Vapi × MemoAir Voice Memory

Back a Vapi Custom Knowledge Base with MemoAir's shared org index. Vapi fires a webhook on every user turn; memoair-vapi answers it with documents retrieved from your project's org memory. Retrieval runs locally in the bundled memory runtime — the query is embedded and the org .mv2 snapshot is searched in-process — so lookups stay sub-10ms and never add a network hop to the live call.

How it fits together

  • You host the webhook. pip install memoair-vapi and run a small FastAPI server (reference app provided). Vapi calls your server — MemoAir does not host it.
  • Retrieval is client-side. MemoAirVapiSearch wraps MemoAirVoiceClient, which launches the bundled voice-runtime, pulls the org .mv2 snapshot once, and searches it locally on every turn.
  • MemoAir cloud only builds + serves the index. You seed the org index from the dashboard (PDF upload) or via the SDK; the runtime pulls it on bootstrap.
1

Install

The Python SDK includes the local memory runtime binary — no Docker required. The example webhook server uses FastAPI + uvicorn.

terminal
BASH
pip install "memoair-vapi>=0.1.0" "fastapi>=0.110" "uvicorn>=0.27" python-dotenv

memoair-vapi depends on memoair-voice, so the runtime + cloud client are pulled in automatically.

2

Get your API key, project ID, and agent ID

Sign in at dashboard.memoair.space and create (or pick) a project + agent. From the dashboard copy:

  • API key — looks like memoair_pk_…. Account-scoped; treat as a secret.
  • Project ID — identifies the workspace whose org index you'll search. Safe to log.
  • Agent ID — identifies the voice bot inside the project. Safe to log.

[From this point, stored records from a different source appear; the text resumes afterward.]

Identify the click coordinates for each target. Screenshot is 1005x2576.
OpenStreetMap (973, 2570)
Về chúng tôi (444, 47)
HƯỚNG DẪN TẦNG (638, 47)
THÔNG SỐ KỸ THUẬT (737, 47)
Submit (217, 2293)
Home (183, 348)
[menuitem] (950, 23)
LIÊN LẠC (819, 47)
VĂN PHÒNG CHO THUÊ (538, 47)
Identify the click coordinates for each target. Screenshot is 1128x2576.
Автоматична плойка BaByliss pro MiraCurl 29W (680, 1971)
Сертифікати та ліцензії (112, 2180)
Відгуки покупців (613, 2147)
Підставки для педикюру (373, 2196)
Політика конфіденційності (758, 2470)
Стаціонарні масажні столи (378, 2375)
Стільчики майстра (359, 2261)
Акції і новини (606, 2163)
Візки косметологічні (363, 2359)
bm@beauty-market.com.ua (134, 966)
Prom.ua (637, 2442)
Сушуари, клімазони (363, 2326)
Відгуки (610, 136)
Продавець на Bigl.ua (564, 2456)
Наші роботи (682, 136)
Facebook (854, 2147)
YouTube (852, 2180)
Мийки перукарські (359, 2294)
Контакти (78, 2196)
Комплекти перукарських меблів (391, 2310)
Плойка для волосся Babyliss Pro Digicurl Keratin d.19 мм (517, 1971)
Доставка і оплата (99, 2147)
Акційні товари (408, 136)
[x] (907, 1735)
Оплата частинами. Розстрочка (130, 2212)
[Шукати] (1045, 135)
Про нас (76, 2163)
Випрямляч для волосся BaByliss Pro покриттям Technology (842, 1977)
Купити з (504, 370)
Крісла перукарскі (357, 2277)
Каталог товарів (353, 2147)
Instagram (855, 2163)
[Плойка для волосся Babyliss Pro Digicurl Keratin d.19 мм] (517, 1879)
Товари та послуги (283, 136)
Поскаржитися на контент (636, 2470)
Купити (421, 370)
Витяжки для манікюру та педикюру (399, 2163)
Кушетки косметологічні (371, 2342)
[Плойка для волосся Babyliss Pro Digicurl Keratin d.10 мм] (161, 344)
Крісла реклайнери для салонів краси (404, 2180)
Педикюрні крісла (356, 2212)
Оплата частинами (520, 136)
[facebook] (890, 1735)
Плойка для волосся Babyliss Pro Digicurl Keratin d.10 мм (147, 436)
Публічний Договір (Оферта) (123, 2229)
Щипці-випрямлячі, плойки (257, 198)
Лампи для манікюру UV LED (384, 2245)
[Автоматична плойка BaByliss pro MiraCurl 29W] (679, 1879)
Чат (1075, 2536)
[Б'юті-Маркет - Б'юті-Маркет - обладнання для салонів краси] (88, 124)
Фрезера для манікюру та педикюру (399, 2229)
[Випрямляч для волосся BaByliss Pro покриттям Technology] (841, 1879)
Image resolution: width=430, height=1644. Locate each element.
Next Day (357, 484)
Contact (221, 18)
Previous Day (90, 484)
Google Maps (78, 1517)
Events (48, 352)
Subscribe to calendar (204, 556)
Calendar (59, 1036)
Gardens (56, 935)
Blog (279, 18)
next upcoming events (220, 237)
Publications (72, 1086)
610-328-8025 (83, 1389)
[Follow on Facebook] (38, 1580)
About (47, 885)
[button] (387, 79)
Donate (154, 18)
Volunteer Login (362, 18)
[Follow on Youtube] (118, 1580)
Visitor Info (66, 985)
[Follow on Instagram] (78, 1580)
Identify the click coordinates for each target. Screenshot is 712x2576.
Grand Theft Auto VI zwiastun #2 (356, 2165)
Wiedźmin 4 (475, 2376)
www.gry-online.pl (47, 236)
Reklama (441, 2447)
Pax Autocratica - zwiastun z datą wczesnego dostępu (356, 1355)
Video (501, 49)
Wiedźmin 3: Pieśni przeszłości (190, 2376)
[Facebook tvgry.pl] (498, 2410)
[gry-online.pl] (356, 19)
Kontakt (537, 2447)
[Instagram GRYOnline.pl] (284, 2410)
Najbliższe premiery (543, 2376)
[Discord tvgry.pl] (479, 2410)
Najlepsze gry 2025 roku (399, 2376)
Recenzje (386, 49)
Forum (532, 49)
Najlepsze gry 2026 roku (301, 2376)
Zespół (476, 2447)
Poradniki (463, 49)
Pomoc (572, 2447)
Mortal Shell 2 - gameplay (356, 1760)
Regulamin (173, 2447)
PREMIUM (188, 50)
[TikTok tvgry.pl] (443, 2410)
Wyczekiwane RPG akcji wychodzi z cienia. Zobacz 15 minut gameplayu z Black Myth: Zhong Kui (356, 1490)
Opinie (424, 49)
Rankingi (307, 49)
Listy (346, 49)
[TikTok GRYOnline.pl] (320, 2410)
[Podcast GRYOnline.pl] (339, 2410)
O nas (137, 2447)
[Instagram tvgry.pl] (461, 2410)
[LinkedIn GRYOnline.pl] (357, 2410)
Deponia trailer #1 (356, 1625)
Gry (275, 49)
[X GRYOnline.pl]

Phase 1 of the Vapi integration is org-lane only: every call searches the shared, project-scoped org index. There is no per-caller user_id yet — that arrives with the per-user lanes in a later phase.

3

Environment setup

Create a .env next to your webhook server:

.env
BASH
# MemoAir
MEMOAIR_API_KEY=memoair_pk_...
MEMOAIR_PROJECT_ID=proj_...
MEMOAIR_AGENT_ID=agent_...
MEMOAIR_SEARCH_TIMEOUT_MS=250
 
# Vapi webhook secret (from the Custom Knowledge Base config in step 6).
# For local dev you can skip verification instead:
VAPI_WEBHOOK_SECRET=your-webhook-secret
# VAPI_SKIP_SIGNATURE_VERIFY=1
4

Seed the org index

The knowledge Vapi will answer from lives in MemoAir's org index — project-scoped, shared across all callers. Seed it once. Pick either path; both land in the same index.

Option A — Dashboard upload (no code)

At dashboard.memoair.space open your project's Voice Org index tab, name the index agent-memory, and upload PDFs / text. The dashboard handles extraction, chunking, and embedding. Best for PDFs and larger corpora.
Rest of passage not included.